Film and theater are often the best ways to come to terms with wrenching human experience. This has certainly been true for filmmaker and director Nina Kusturica, who ever since coming to Austria 30 years ago, has taken on the theme of migration, with all its intricacies, and the companion issues of social inequality.
At that time, amid the wars dismantling the former Yugoslavia, she and her family were forced to flee Sarajevo and eventually found refuge in Vienna.
Mastering German in a relatively short time, she started studying directing and editing at Vienna’s renowned University for Music and Performing Arts (MDW), where she produced and directed a debut feature film Auswege / Sign of Escape (2003) taking on the topic of
domestic violence. The film offers a view into the family lives of three women of different generations, social class, and ethnic origin, connected by their experience of domestic violence.
Kusturica’s subsequent feminist engagement appears to be a logical continuation of her research interests initiated by the film. She joined FC Gloria – Frauen Vernetzung Film, where she was active for a decade. Founded in 2010, the organization connects women within Austrian film industry, advocating for gender equality in representation in the film business and distribution of funds.
As Kusturica readily explained in our conversation, she and her colleagues first looked into numbers, statistics, and budgets. “We live in a system in which funds are, at best, distributed 30-70% between women and men,” she said, adding that an equal representation may be maintained at university, but most women disappear after their first films – a phenomenon called leaky pipeline syndrome. One of the reasons is an old-fashioned film production structure.
Showcasing Immigrant Experiences
“Film as a medium is publicly financed in Austria,” she explained. “This is money in which women, immigrants, all of us participate. We all finance this industry, which is then essentially governed by white, middle-aged Austrian men. “And this certainly has an impact on the type of stories which are being told.”
Remarkably, Kusturica is succeeding at altering the trend. With two notable films, Little Alien (2009) and Ciao Chérie (2017), to her credit, she has no plans to retire any time soon. Since then, she has been back in the theatre with a stage play Erschlagt die Armen (2018), based on the novel by Shumona Sinha, which she directed for the Werk X Theatre.
Much of her work is informed by her own immigrant experience. Little Alien follows a group of unaccompanied minors, who have fled from crisis regions to Europe. As refugees, they try to establish normal lives despite European bureaucracies with complicated and long asylum processes. Her second film, Ciao Chérie, centers on people of various ethnic backgrounds who come to a Viennese call shop to connect with their loved ones back home.

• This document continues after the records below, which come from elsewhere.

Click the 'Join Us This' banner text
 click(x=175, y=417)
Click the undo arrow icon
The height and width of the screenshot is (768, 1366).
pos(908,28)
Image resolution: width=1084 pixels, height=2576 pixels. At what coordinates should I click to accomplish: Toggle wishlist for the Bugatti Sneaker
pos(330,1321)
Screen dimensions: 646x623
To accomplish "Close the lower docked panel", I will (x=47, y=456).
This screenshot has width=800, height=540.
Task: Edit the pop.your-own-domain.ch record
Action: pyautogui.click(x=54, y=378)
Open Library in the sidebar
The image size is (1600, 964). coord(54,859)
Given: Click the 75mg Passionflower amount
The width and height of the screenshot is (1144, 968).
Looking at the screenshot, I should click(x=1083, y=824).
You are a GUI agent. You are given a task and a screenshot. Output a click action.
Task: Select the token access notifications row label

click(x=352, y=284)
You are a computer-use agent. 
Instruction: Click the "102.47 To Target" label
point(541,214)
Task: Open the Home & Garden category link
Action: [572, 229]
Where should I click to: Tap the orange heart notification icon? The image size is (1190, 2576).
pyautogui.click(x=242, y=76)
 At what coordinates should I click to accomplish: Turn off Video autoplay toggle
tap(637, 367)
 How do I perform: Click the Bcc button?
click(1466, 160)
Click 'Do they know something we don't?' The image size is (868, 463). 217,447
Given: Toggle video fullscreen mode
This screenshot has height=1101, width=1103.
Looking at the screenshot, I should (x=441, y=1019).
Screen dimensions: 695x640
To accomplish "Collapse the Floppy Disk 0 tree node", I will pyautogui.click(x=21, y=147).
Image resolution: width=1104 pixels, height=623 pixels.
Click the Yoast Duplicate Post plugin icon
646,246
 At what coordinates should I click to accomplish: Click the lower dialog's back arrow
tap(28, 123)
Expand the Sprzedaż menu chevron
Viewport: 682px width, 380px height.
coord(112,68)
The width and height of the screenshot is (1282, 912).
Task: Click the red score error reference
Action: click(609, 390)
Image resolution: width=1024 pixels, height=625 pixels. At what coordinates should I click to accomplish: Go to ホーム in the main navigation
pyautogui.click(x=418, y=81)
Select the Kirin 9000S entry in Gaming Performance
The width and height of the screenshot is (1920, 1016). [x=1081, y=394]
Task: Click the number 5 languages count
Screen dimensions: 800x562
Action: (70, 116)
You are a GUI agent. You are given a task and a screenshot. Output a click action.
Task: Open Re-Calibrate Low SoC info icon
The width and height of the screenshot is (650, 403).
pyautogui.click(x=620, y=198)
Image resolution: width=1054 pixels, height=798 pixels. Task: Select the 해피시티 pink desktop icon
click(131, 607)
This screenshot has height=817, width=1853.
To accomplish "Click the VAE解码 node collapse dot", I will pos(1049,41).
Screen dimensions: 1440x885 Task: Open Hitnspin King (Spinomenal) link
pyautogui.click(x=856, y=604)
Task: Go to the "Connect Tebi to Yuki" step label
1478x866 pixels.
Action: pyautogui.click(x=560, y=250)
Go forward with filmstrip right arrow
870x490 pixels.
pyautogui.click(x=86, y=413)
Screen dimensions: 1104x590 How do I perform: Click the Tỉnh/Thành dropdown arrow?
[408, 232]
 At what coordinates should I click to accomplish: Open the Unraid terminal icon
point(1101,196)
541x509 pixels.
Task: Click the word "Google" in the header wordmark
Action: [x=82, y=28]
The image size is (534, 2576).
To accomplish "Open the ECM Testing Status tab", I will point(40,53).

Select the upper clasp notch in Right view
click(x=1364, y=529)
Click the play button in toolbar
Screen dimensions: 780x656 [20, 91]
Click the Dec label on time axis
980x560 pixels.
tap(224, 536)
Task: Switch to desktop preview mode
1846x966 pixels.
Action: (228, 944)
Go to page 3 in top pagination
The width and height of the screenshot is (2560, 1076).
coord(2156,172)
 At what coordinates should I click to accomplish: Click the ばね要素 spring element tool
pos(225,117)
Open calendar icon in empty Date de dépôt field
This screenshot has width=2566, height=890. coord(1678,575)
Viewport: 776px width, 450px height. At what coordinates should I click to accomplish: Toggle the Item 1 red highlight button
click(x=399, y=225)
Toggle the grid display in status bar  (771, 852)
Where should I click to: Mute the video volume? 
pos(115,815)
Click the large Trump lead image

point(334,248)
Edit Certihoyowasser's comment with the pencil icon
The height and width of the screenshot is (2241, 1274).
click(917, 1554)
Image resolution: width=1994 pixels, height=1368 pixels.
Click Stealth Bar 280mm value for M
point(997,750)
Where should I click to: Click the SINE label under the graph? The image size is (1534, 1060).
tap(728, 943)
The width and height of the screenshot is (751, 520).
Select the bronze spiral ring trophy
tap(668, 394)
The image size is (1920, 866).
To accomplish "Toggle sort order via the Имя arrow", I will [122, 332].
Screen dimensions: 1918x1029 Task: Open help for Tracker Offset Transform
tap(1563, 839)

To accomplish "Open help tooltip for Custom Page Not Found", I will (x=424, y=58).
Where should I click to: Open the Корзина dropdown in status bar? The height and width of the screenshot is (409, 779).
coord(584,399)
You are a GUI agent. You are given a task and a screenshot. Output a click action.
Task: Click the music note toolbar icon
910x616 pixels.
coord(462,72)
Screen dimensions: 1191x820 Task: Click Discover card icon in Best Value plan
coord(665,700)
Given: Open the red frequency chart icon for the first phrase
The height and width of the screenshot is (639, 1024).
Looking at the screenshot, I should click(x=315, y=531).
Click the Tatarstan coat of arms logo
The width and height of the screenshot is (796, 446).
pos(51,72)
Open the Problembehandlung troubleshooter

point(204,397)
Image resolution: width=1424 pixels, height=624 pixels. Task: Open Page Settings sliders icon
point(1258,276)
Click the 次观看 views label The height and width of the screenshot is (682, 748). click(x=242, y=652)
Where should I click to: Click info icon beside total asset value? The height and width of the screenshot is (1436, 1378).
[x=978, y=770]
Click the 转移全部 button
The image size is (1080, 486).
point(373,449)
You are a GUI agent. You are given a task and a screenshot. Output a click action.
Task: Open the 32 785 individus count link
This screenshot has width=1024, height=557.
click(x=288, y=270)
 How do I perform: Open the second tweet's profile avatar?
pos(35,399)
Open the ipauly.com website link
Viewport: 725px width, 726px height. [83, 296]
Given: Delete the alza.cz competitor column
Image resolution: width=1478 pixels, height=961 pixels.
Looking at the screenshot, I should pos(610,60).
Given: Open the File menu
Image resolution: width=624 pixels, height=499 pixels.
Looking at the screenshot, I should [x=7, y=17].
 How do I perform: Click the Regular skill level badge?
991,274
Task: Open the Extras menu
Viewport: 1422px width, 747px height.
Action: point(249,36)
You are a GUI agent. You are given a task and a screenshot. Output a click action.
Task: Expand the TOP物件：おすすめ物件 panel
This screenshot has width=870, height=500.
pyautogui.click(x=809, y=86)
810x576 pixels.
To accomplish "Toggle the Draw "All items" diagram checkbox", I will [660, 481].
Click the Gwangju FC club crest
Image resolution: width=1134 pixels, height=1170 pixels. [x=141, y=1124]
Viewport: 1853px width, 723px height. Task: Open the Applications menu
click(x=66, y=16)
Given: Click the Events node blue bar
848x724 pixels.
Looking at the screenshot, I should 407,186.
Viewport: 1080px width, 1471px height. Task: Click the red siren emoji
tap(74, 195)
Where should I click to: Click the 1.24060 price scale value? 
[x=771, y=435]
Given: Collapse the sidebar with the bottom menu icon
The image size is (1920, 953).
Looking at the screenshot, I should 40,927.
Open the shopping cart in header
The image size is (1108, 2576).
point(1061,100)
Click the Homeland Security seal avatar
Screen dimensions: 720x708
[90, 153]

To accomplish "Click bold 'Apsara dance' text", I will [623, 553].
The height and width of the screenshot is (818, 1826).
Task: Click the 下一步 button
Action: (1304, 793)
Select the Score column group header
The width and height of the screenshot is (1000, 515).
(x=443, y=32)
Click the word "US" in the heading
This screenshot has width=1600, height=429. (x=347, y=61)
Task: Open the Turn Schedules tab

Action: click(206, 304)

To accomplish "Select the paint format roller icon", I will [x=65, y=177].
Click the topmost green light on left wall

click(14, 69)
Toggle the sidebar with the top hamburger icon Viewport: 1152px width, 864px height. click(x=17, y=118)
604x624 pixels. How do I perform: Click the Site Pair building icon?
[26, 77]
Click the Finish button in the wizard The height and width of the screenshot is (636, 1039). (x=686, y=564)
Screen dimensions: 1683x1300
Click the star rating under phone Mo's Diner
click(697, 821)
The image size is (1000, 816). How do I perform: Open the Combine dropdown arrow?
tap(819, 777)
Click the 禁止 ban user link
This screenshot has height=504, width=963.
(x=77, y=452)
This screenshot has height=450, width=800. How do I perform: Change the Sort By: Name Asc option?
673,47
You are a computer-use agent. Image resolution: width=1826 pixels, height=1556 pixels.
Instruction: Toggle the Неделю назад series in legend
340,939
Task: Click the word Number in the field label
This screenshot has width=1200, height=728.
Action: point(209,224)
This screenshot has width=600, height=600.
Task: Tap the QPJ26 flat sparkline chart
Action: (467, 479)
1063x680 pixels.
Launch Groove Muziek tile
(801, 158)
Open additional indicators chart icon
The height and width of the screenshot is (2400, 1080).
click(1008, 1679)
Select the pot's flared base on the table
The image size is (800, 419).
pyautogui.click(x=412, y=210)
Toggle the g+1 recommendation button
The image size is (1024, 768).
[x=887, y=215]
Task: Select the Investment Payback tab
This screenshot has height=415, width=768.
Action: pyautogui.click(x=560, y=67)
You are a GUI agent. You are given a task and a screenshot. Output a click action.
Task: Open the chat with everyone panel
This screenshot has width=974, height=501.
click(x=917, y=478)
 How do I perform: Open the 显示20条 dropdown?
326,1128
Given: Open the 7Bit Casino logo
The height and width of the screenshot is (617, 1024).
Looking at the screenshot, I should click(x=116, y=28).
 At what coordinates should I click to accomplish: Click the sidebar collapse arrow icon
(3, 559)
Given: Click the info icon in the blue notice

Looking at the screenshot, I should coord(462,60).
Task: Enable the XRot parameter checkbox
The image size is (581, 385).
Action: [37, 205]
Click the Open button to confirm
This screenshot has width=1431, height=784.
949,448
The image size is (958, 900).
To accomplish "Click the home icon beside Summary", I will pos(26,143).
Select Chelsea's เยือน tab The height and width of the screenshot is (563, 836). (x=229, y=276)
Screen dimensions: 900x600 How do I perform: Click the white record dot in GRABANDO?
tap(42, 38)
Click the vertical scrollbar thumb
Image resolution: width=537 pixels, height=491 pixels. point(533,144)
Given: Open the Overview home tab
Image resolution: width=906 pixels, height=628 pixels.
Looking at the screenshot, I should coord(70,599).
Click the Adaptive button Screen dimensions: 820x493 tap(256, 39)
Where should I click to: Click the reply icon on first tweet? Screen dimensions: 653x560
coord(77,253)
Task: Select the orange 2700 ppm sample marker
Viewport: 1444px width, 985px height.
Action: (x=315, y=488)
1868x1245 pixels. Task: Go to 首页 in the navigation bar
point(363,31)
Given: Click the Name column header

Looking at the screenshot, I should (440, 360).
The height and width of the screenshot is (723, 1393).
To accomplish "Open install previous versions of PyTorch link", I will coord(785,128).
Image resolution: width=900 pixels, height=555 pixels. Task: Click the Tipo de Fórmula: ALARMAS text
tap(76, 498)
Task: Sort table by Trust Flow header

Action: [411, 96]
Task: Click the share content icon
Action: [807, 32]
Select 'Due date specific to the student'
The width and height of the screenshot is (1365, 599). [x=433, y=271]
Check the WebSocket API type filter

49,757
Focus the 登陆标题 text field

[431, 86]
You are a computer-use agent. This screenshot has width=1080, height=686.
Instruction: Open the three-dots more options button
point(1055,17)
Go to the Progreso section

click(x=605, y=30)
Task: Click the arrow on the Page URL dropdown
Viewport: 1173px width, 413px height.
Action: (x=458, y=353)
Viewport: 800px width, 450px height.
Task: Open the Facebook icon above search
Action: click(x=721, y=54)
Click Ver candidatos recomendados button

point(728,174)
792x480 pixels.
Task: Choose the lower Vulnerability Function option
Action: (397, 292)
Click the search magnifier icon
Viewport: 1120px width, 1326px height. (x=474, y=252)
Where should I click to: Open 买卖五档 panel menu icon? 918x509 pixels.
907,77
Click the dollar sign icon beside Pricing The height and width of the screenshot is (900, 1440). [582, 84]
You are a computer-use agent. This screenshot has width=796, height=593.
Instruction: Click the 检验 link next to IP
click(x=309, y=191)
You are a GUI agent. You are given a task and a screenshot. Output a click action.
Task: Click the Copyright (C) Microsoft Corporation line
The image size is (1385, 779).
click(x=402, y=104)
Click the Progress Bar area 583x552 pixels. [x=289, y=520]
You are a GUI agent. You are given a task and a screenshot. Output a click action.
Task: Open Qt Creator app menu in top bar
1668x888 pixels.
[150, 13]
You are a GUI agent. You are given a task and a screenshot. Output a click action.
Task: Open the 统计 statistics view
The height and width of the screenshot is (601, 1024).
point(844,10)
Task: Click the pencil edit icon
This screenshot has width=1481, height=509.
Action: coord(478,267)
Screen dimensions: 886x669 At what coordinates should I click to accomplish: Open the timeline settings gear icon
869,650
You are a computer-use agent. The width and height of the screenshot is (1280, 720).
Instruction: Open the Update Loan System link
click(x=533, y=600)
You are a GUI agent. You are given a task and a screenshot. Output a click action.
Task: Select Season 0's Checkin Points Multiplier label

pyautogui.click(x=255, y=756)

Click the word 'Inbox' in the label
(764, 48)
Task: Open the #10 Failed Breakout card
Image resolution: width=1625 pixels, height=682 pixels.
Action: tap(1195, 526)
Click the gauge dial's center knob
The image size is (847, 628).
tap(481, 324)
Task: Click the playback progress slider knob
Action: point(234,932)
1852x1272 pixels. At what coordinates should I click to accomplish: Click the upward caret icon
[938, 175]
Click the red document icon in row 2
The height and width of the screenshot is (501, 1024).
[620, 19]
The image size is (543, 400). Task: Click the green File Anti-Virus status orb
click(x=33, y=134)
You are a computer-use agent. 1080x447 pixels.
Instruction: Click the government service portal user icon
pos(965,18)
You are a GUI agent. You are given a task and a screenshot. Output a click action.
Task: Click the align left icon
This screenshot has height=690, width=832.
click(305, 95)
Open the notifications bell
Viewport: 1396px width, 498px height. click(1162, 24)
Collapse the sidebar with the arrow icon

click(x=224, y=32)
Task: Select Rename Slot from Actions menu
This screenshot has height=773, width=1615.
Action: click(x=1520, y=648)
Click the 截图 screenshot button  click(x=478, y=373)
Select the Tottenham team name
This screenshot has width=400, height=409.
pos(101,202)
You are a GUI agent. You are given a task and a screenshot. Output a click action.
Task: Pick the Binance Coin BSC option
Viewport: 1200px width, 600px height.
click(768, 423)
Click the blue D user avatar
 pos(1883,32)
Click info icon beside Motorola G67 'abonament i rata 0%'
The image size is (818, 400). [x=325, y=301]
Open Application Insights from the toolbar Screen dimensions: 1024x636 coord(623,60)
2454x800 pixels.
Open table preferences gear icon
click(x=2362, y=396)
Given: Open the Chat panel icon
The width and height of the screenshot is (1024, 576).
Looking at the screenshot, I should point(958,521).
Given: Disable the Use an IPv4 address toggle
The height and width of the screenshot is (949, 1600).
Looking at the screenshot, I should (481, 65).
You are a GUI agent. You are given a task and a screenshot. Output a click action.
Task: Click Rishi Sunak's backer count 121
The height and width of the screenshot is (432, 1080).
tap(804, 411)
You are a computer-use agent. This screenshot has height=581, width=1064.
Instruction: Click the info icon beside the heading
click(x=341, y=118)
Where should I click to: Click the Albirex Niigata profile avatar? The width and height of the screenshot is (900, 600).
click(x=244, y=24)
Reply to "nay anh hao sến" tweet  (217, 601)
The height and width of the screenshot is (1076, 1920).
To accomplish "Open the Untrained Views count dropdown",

Both films zero in on core themes in the lives of refugees and other immigrants. Little Alien explores what it means to arrive to a new country and whether it is possible to start a new life. Ciao Chérie engages with the question what happens when the status of newcomers is solved, when all documents are in place, and new life finally does begin.
Then what? What happens when the time has come to say goodbye forever to one’s former life? Watching the two films, you feel an instant connection with the themes and characters, enacted with humor inseparable from the grim realities and sad situations in which protagonists find themselves.
Back to Sarajevo
Nina admits that her next project may bring her back to Sarajevo as she seeks to explore what it means to return to one’s home country and what the themes and circumstances are that someone would face there.
So this theme of migration has long absorbed Kusturica, as has the theme of social inequality. At first sight, she admits, Vienna appears to be an organized, healthy society. Yet not everybody enjoys the same opportunities and privileges. This has inspired her to direct her camera towards the subject of inequality, towards the invisible borders between the haves and the have-nots.
This remains a guiding principle in her other engagements as well. An art-based research project “Confronting Realities” carried out by the Vienna Film Academy Institute for Film and Television, at MDW, and financed by the Austrian Research Fund (FWF), is one of them. In both the practice, and theory, of art, this project asks, how “cinematic auto-socio biographies can be explored…, while focusing especially on the fundamentally collaborative character of filmmaking.”
In addition to Vienna Film Academy, Kusturica is affiliated with the University of Vienna, the University of Music and Performing Arts Graz, where she mainly teaches acting for film. Whether in her work as a theater or a film director, or through her engagement as a lecturer or an artist-researcher, she sees herself as someone committed at making an impact on social reality. One can only hope to see and experience as many of Nina’s projects as possible in the near future.